* [PROVIDED PASSAGE]:
━━━━━━
# ABB Breaker



## Evan88 (Aug 25, 2010)

I was doing some trouble shooting on a chiller yesterday and ran into this problem. Breaker was tripping so i check the amperage. The amperage draw was different on each side on the breaker. What could cause this?


----------



## oldtimer (Jun 10, 2010)

Evan88 said:


> I was doing some trouble shooting on a chiller yesterday and ran into this problem. Breaker was tripping so i check the amperage. The amperage draw was different on each side on the breaker. What could cause this?


 What is the breaker feeding?


----------



## JRaef (Mar 23, 2009)

Evan88 said:


> I was doing some trouble shooting on a chiller yesterday and ran into this problem. Breaker was tripping so i check the amperage. The amperage draw was different on each side on the breaker. What could cause this?


You mean that you clamped on at the line side and the load side _at the same time_ and got different readings? Because if you clamped on the line, then clamped on the load, the current draw may have changed in that few seconds.

If it really is different, how different? Everyplace where there is a connection represents some small amount of resistance. So the line lugs, the internal component connections, the contacts themselves, the thermal current sensors , the magnetic current sensors and the load lugs of your breaker will all have a small amount of voltage drop across them, so the current will be ever so slightly different from one side to the other. But if you have 2 or 3 A differential, then you probably have a problem with the contacts in the breaker. A thermal scan would show that as well.


----------



## albert (Mar 17, 2011)

You could measure for voltage diffrential across the breaker. Line to load should be zero. Any voltage means the breaker has resistance. Amps in would equal amps out unless a seperate return path is present. Any load in serries has the same current. The bad breaker being in serries with the load. Only parallel circuits have different amperages. 


Regards,

Albert


----------
━━━━━━
* [AVAILABLE DATA]:
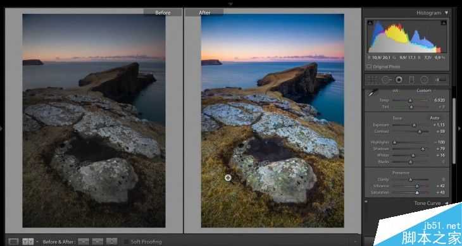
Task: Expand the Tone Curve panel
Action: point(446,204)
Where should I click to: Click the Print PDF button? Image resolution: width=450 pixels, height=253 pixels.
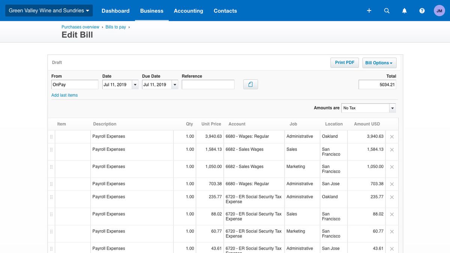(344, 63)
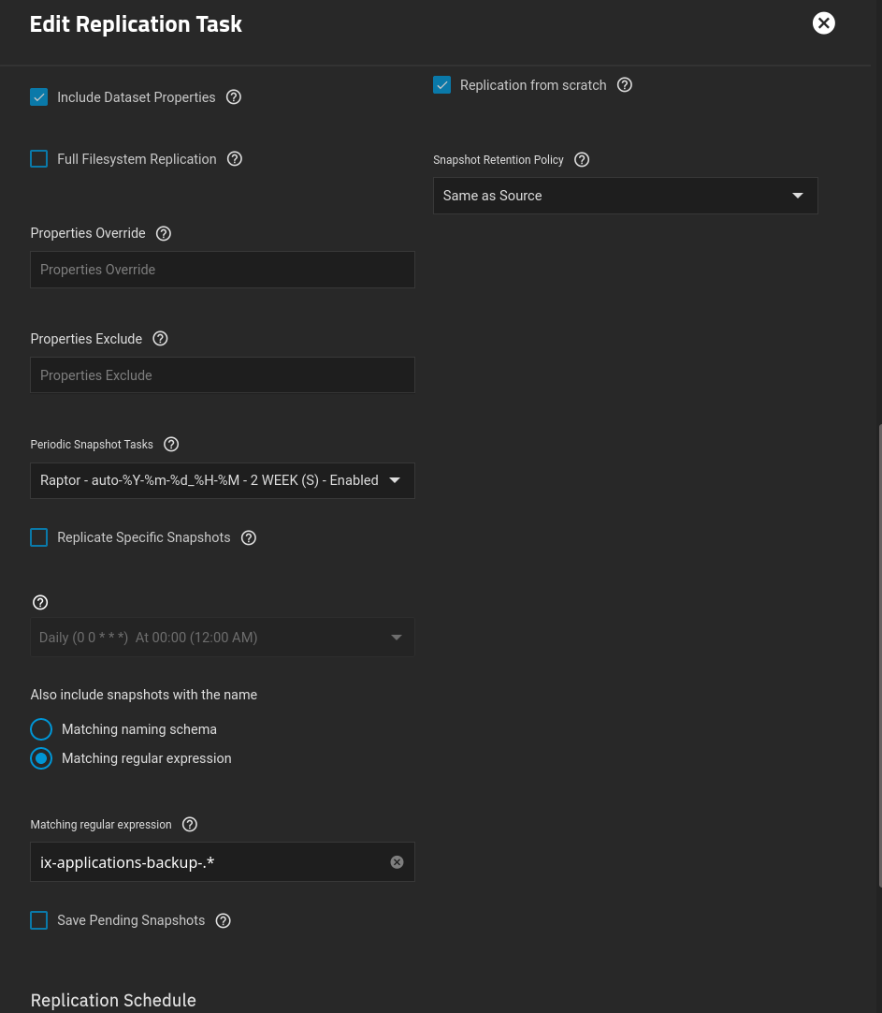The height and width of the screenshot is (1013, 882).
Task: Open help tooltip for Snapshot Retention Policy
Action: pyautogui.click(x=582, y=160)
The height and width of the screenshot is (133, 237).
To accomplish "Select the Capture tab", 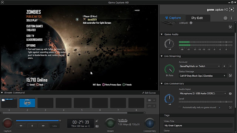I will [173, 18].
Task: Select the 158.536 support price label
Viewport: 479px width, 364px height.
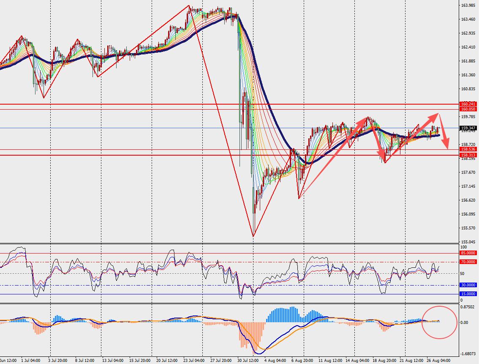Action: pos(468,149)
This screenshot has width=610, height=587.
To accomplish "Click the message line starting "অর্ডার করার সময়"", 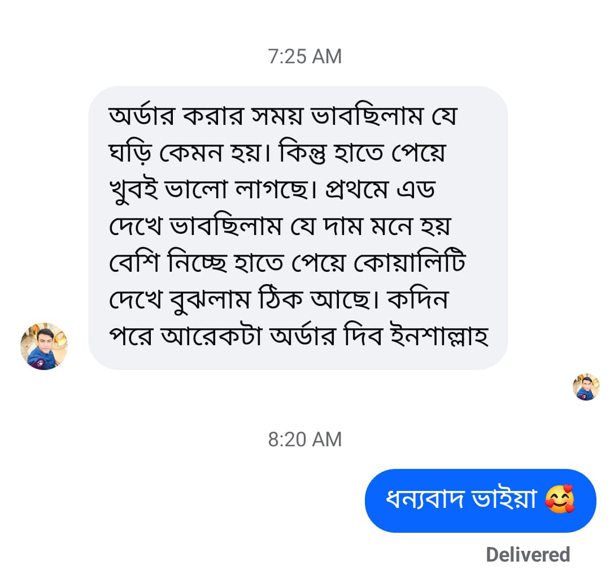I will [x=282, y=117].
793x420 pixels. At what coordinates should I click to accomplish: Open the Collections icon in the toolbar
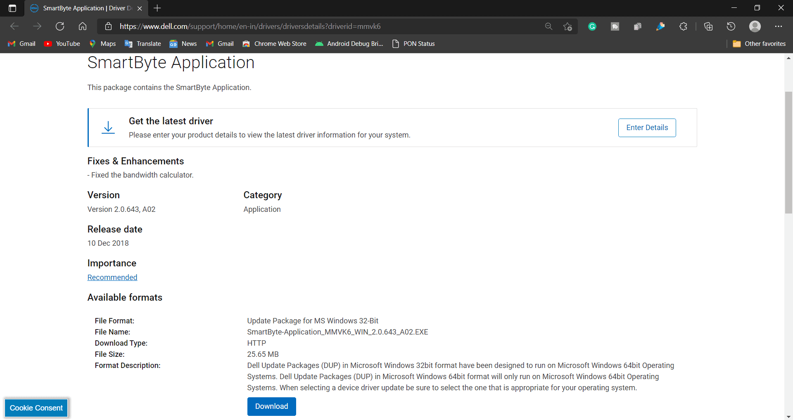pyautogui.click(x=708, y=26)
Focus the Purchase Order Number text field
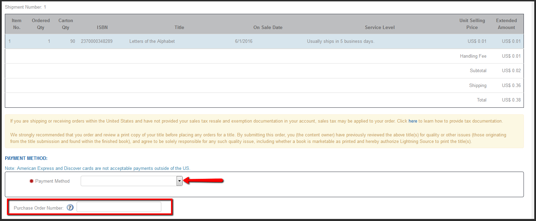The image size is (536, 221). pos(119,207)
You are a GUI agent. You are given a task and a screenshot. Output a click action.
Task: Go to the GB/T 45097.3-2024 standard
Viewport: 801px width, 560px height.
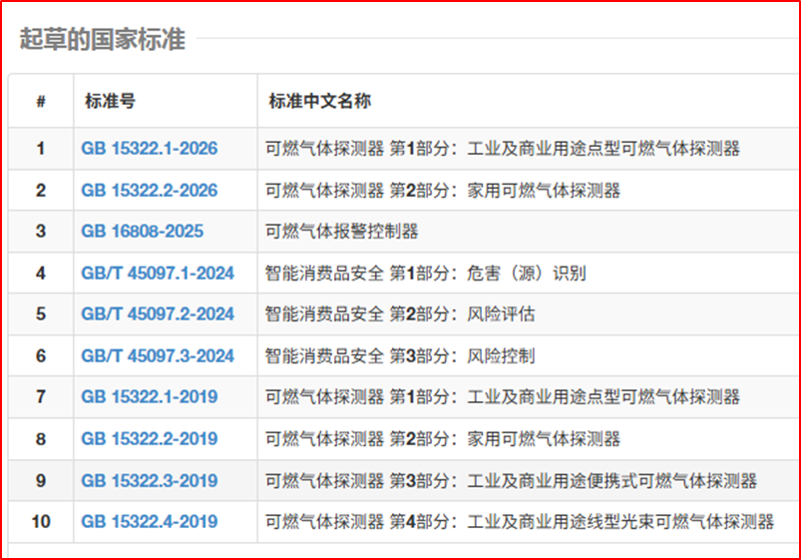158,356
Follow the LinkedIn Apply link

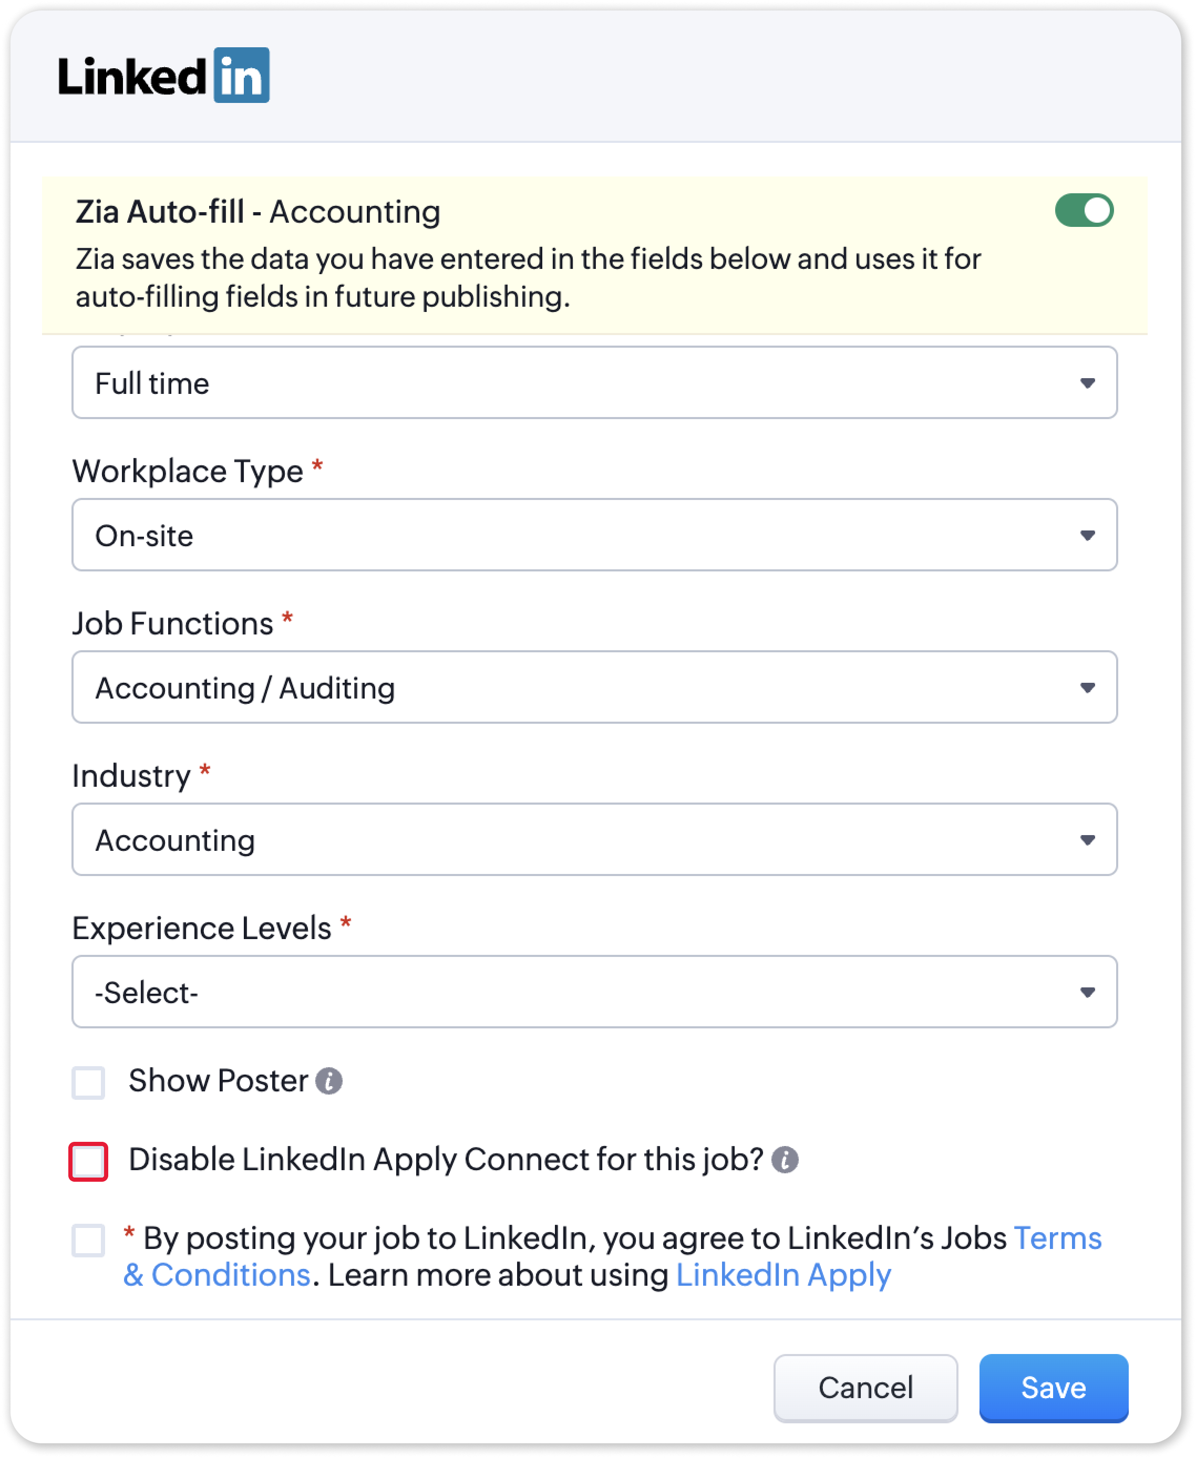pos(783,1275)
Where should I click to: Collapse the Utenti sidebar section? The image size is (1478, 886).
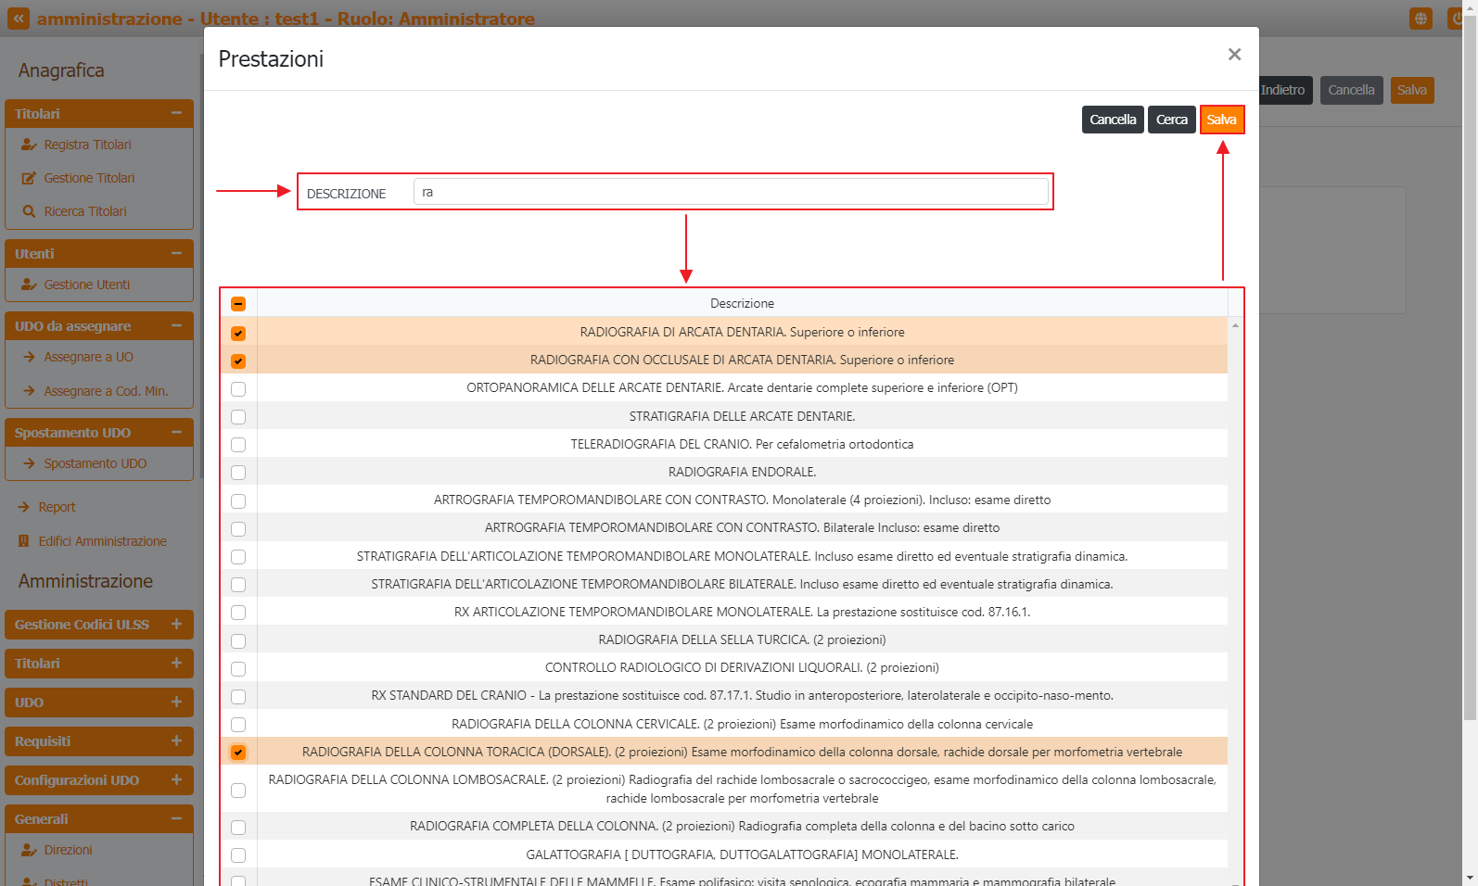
━━━━━━
* [WHAT TO WORK ON]:
**A.** According to the forum thread, what amount of current difference between the two sides of the breaker points to a probable problem with the contacts?
**B.** Pull out every line of the entries that contains the string "Where", matching case exactly.
The entries have no connection to the forum thread.

* [ANSWERS TO THE TASKS]:
**A.** A differential of 2 or 3 A.

**B.**
Where should I click to: Click the Print PDF button? Image resolution: width=450 pixels, height=253 pixels.
Where should I click to: Collapse the Utenti sidebar section? The image size is (1478, 886).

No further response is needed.